A Population Study of the Frequency of High-Dose Acetaminophen Prescribing and Dispensing

Abstract

Background: Recurrent intake of 4 g/day or more of acetaminophen has been associated with elevation of serum alanine aminotransferase (ALT) levels in 30–40% of the exposed population and may result in hepatotoxicity. Objective: To describe the frequency that patients are prescribed acetaminophen doses that exceed 4 g/day across a large population. Methods: Using California's Medicaid (MediCal) fee-for-service population, pharmacy claims including over-the-counter (OTC) medications were examined for prescriptions that could result in acetaminophen doses of 4 g/day or more. The period studied, October 2004 through September 2005, was before the Part D pharmacy benefit was available to dually eligible Medicare patients when all prescriptions were covered by the MediCal claims process. Results: During the pre-Part D evaluation period, approximately 3.27 million beneficiaries were enrolled in the fee-for-service MediCal program. A total of 192,716 (5.9%) were potentially exposed to at least 1 day of 4 g/day or more of acetaminophen. Of those, 769 patients were potentially exposed to at least 1 day of 16 g/day or more. A total of 2664 beneficiaries were dispensed prescriptions and OTC products that, if taken as directed, would have resulted in more than 100 days of acetaminophen doses of 4 g/day or more during the study year.
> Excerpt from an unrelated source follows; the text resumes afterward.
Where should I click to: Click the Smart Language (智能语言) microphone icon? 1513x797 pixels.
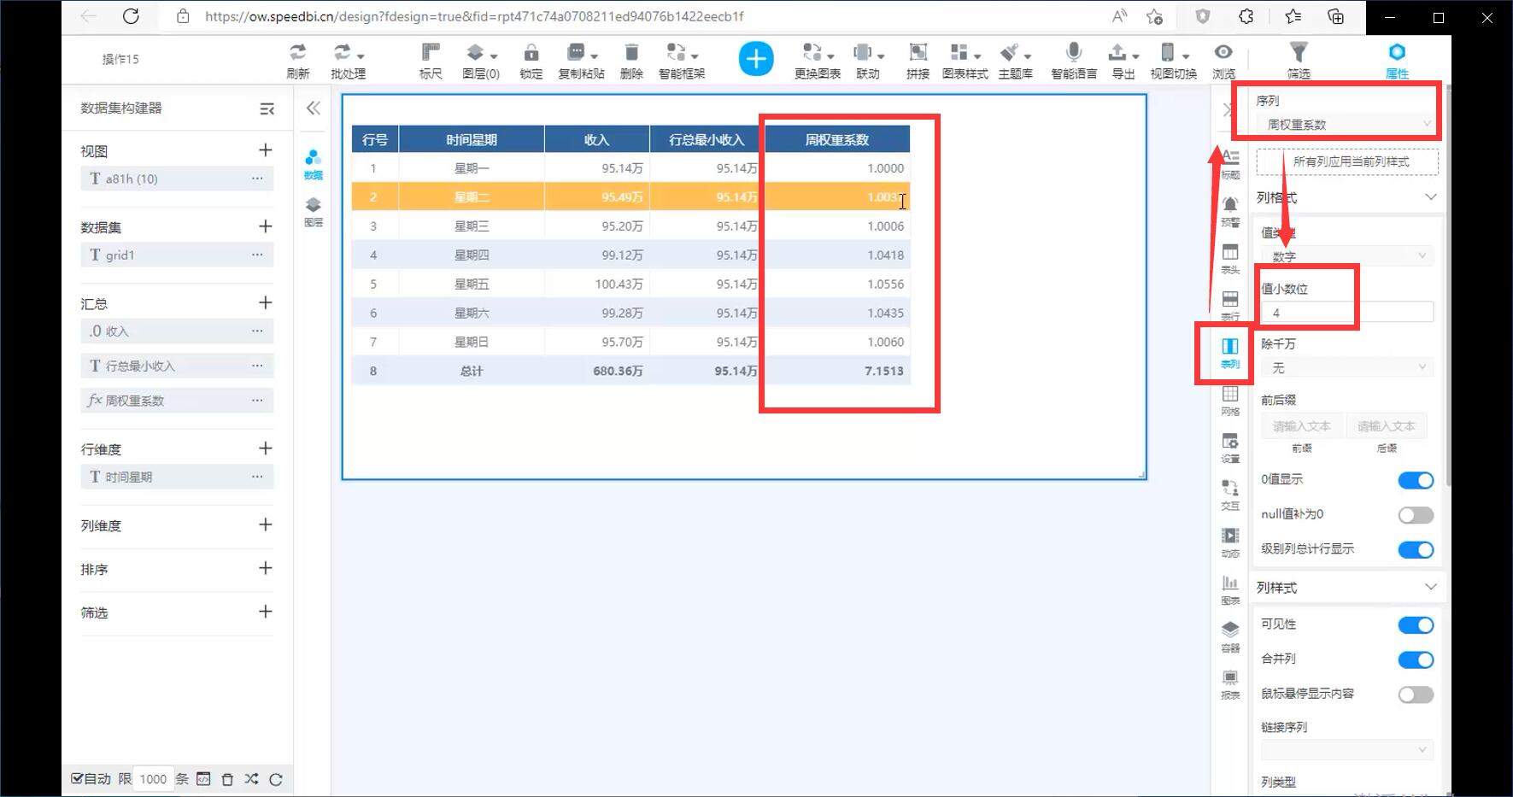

Conclusions: Despite electronic systems designed to warn dispensing pharmacists of duplications of drug class and cumulative excessive doses, potentially toxic amounts of acetaminophen are commonly prescribed and dispensed to this population. Better systems, increased awareness, and education of patients, prescribers, and pharmacists are needed to reduce this potential toxic exposure.